CEO Shoptalk — Good v Evil (Or, The Message At Midnight From The Garden Of Good & Evil)

If you are not a CEO, stop reading and move on. CEO Shoptalk is for CEOs only and, of course, you. Because you are special and one day you will also be a CEO, so read on, Alphonse.

The other day I get into a chat with not one, but two CEOs about the same issue I spoke of the other day, Performance Appraisal.
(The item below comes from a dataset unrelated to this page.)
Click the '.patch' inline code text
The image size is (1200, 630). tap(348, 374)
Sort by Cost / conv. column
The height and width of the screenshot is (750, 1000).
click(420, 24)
We are discussing the performance of someone who is clearly not a superstar, but is a solid utility infielder meaning they are not going to be promoted any time soon, but they are also not going to be fired.

Flash: There are a lot of people who are quite content to do their job and who are not really seeing your startup as the Second Coming. I know, hard to imagine, but they do exist.

Tell us a story, Big Red Car

Don’t be a smartass. I can tell when you’re pulling my shoe laces. But, a story, nonetheless.

Back in the day when I owed various banks $600,000,000 +/-, I used to ask people, “What is the prime rate?”

The prime rate is the bank marker interest rate against which those type of loans used to be pegged. You might borrow at “Prime + 1/2%” on such a loan.

A 1% difference in the prime rate was $6,000,000 per year to my company. Ouch. Big deal. To me.

That rate, the prime rate, determined how much interest I had to pay. I was asking for the actual rate, not the definition.

I was really demonstrating something altogether different:

 1. Me, the CFO, and a damn few others were likely to know (or care about) the prime rate (posted in the Wall Street Journal, this was before the Internet).

 2. A great number of others — many very good at their jobs — did not.

I used to ask them this question to demonstrate to myself and others this fact: you can still do a great job, the right job, even if you are not a zealot.

Full disclosure: I was a zealot.

The message at midnight from the garden of good and evil

Which all brings me to the takeaway today:

There is a little good in the worst of us, and there is a little evil in the best of us.

[I don’t mean evil in the context of real evil. I mean it in the context of just not being a zealot.]

When you are appraising performance know this: You will have plenty of team members who will never have the level of commitment necessary to get a tattoo (or a pierced nose to display the company logo nose ring — you have one, right?). That is fine because within them is always a bit of genius. Know this.

But, hey, what the Hell do I really know anyway? I’m just a Big Red Car. Call somebody who has been quarantined with the COVID-mania and promise to take them for a drink and a hot dog (or a gyro) when this passes, as it will.

My favorite “go to” hot dogs when I am not cooking up some spicy Elgin sausage. Today is a hot dog day.